The Forth could rival San Francisco, Sydney and London by becoming a top destination for bridge tourism, according to VisitScotland.
The tourism organisation believes the opening of the new Queensferry Crossing, which stands alongside the Forth Road Bridge and world heritage site Forth Bridge, could see the area emulate the success of San Francisco’s Golden Gate Bridge, Sydney Harbour Bridge and Tower Bridge.
These landmarks all regularly attract millions of visitors every year.
This week, Scotland enters the history books as the only place in the world to boast three bridges spanning three centuries in one location.
As the world’s longest three-tower cable stayed bridge, the Queensferry Crossing is a feat of modern engineering.
It will make it easier for local, national and international visitors to travel across the east of the country.
Tourism Secretary Fiona Hyslop said: “The Queensferry Crossing is about to join its two neighbours in the ranks as one of the world’s most iconic bridges, a national must see for visitors to Scotland.
“The people of Scotland will take this new bridge to their hearts and we invite the world to join in celebrating its opening as a celebration of the magnificent feats of innovation, engineering and construction, but also the history and heritage of the three bridges and surrounding areas.
“By successfully attracting people to the area, we are working with other bodies to ensure that local communities, businesses and attractions are able to capitalise on this increased level of interest to their benefit.”
Scotland is home to a range of bridges, many of which were designed by Scots or built by Scottish construction companies.
VisitScotland is currently trying to find the nation’s favourite.
The Forth Bridge has emerged as an early title contender, closely followed by the Glenfinnan Viaduct, which played a starring role in the Harry Potter films.
VisitScotland chief executive Malcolm Roughead said: “Bridges, such as the Queensferry Crossing, are a lasting reminder of a nation’s engineering expertise and never fail to attract global interest.”
He added the new bridge marked Scotland’s place in history as the only destination in the world to boast such a remarkable trilogy.
“This is undoubtedly a golden opportunity for tourism and the chance for Scotland to become a global destination for bridge tourism.”
From their beauty or breathtaking engineering prowess, Scotland’s bridges each have their own story to tell. Some of Scotland’s most recognisable structures include:
The Forth Bridge, which enjoys the same status at the Taj Mahal and Great Wall of China as an UNESCO world heritage site.

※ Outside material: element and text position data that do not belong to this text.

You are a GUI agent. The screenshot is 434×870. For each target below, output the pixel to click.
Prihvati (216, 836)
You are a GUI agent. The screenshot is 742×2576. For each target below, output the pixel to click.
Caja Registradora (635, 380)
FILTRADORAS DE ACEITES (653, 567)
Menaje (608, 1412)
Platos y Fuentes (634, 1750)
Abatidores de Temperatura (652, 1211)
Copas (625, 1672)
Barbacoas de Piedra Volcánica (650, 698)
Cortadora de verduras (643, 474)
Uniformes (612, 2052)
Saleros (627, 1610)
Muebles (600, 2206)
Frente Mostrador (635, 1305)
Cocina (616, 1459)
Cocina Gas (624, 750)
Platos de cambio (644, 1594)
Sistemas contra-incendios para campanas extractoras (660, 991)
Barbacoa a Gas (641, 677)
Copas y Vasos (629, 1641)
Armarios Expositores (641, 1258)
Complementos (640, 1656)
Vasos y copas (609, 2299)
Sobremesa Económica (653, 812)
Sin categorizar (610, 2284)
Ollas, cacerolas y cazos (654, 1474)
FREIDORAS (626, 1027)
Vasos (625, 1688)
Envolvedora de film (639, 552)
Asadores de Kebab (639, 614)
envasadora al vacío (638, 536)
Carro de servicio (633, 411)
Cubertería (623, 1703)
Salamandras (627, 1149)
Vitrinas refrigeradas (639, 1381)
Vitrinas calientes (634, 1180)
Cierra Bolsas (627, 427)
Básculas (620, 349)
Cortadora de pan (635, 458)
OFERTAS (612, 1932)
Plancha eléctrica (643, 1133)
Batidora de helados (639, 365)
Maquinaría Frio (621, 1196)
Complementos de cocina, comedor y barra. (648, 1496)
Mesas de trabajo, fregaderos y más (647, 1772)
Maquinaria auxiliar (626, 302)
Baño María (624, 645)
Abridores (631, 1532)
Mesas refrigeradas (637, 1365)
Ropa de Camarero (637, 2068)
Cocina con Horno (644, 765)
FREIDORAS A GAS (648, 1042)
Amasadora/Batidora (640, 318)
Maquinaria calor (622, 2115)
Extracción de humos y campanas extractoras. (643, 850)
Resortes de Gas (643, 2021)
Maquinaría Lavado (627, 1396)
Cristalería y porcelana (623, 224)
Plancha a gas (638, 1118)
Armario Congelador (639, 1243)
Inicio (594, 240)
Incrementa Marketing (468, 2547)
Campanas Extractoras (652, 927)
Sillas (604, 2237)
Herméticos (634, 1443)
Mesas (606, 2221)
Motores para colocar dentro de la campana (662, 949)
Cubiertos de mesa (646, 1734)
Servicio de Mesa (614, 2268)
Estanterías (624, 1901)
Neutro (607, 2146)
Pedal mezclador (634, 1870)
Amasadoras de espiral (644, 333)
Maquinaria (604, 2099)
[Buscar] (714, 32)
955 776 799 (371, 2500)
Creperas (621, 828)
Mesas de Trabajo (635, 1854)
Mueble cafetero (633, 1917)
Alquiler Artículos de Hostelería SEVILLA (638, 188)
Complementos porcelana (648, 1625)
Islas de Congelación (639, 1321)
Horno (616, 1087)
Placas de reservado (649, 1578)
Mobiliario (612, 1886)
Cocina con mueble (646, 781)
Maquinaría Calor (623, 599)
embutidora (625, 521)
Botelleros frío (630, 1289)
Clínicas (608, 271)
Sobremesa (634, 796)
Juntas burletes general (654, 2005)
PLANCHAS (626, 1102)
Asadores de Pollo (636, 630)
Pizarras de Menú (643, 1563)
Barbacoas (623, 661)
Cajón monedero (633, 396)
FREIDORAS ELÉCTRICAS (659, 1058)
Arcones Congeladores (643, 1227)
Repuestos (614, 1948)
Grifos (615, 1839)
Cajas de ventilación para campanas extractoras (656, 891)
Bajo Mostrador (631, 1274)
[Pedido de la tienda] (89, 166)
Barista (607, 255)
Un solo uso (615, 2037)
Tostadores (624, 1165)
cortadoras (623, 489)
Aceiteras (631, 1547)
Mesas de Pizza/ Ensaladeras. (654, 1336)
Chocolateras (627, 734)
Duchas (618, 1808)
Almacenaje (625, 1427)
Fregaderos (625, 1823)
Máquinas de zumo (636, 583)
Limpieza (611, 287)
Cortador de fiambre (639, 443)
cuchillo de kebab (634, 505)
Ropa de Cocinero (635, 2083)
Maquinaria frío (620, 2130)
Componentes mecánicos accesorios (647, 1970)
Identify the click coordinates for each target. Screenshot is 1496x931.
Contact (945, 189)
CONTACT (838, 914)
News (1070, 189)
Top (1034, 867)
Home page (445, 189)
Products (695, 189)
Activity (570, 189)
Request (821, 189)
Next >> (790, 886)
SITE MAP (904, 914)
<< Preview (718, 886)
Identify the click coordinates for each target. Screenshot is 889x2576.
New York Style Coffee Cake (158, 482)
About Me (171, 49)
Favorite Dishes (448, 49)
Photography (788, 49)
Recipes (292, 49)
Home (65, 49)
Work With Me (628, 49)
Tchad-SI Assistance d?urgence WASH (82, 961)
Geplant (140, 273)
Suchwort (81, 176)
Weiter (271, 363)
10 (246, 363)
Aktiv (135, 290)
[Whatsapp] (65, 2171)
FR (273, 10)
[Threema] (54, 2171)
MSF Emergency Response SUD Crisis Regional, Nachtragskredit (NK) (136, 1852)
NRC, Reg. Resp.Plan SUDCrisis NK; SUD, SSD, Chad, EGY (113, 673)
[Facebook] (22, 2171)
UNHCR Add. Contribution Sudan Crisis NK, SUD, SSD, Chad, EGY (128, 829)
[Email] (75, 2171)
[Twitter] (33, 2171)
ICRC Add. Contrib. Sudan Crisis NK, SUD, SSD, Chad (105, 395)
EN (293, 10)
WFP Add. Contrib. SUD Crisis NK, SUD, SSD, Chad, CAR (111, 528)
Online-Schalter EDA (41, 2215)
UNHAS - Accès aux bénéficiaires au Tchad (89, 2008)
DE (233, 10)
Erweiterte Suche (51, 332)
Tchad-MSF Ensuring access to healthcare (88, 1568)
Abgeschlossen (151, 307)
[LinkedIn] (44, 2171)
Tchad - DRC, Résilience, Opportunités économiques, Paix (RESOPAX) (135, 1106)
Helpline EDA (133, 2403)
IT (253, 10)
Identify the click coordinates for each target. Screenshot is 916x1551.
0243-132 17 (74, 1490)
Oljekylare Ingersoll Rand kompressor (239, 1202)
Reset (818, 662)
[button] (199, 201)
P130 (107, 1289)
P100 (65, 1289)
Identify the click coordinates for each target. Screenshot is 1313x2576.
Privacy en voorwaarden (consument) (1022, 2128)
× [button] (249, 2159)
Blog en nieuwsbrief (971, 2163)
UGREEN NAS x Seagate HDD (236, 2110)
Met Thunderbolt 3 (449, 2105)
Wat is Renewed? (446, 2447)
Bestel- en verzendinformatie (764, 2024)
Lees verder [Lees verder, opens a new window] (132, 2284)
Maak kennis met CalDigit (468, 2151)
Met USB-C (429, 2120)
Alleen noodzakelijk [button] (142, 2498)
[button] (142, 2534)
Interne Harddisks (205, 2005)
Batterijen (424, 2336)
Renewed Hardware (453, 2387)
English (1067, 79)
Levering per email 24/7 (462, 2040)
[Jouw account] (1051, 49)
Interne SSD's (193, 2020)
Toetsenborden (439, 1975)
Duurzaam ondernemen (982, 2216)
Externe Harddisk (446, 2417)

Glenfinnan Viaduct, which stars in the Harry Potter film series as it carries the Hogwarts Express to the magical school.
Brig o’Doon, famed for its appearance in Robert Burns’ epic Tam O’Shanter.
Clyde Arc, or otherwise known as the Squinty Bridge because of its twisted arch.
Clachan Bridge, which is better known by the much grander title, Bridge over the Atlantic.
Carrbridge Packhorse Bridge which is celebrating its 300th anniversary this year.
The Kylesku Bridge, a continuous concrete curse which crosses Loch a’Chairn Bhain.
Tay Road Bridge, connecting Fife with Dundee.
Leaderfoot Viaduct which carried the Berwickshire railway over the Tweed.
Swilcan Bridge, an iconic part of golfing history at the Old Course in St Andrews.